Complex bioconvection patterns have been studied analytically, experimentally, and numerically previously only for a flat free-surface of a suspension of chemotaxis bacteria in a shallow/deep chamber. In this paper, we have considered a two-dimensional chemotaxisdiffusion-convection system with a deformed free-surface. The top of the chamber is open to the air, and the motion of the fluid in a rectangular chamber satisfies the tangential stress condition prescribed on the free-surface. The bottom and the side walls are rigid and impermeable to bacteria and oxygen (see Figure 1).The influence of aggregation of chemotactic cells on the deformed free-surface of a shallow chamber is studied analytically. The aim of this paper is to investigate the nature of the instability in the chemotaxis-diffusion-convection system.
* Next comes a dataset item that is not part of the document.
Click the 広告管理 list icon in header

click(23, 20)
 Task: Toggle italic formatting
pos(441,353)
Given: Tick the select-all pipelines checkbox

We performed a detailed linear stability analysis of a steady-state cell and oxygen concentration distribution. The system becomes dominated by nonlinear convection terms beyond a critical Rayleigh number Raτ, which also depends on the critical wavenumber k as well as the other parameters. We have investigated that how the critical Rayleigh number in this system varies with three different sets of parameters. A weakly nonlinear analysis is carried out as well to determine the relative stability of the pattern formation at the onset of instability. A reactance between rolls, squares, hexagons, and mixed mode pattern is investigated in detail. Further research should link the weakly nonlinear analysis with the bifurcation analysis. Some important direct numerical simulation results have been presented in the support of linear stability analysis. Comparison of the analytical steady-state solution shows good agreement with the numerical result. Numerical results of concentration of bacteria for Raτ = 120.6 at different stage are shown in Figure 2, and Figure 3 shows the velocity magnitude at different values of Rayleigh number, Raτ. (許文翰教授提供 twhsheu@ntu.edu.tw)
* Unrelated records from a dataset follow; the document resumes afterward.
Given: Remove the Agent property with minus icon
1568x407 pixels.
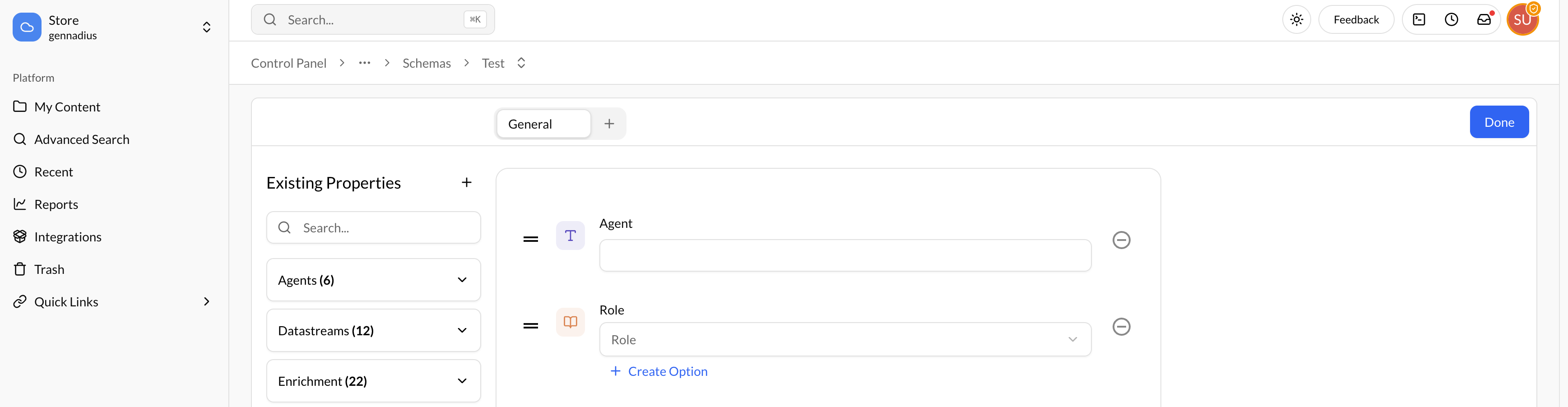Looking at the screenshot, I should coord(1121,240).
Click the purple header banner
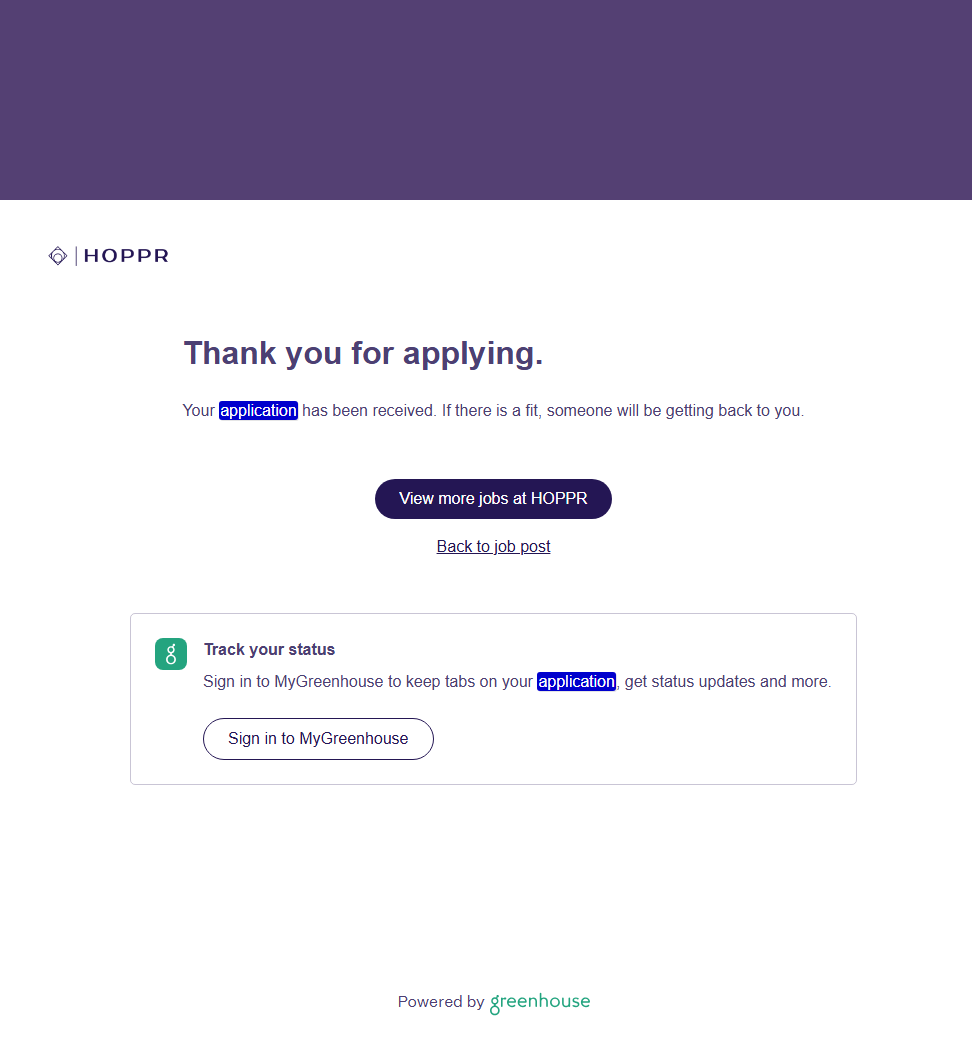This screenshot has width=972, height=1037. (x=486, y=100)
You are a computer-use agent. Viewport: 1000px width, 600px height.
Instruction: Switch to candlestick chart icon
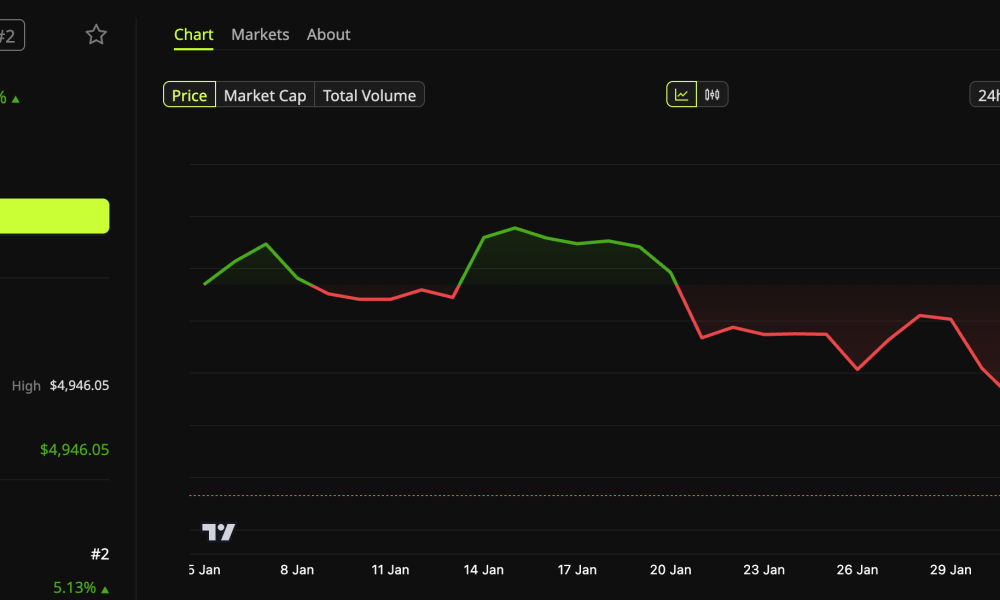(710, 94)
Figure 1. A schematic diagram of a two-dimensional chemotaxis system with the liquid-air interface Γs , where the oxygen concentration is equal to that of air, not crossed by bacteria. A no-slip boundary condition is imposed at the container walls Γw.
Figure 2. Bacteria concentration for the case with the Rayleigh number Raτ = 120.6, (a) t = 0.0, (b) t = 0.8, (c) t = 2.5.
Figure 3. Velocity field (streamlines) at the beginning of the process for Rayleigh numbers: (a) Raτ = 115, (b) Raτ = 120.6, and (c) Raτ = 400.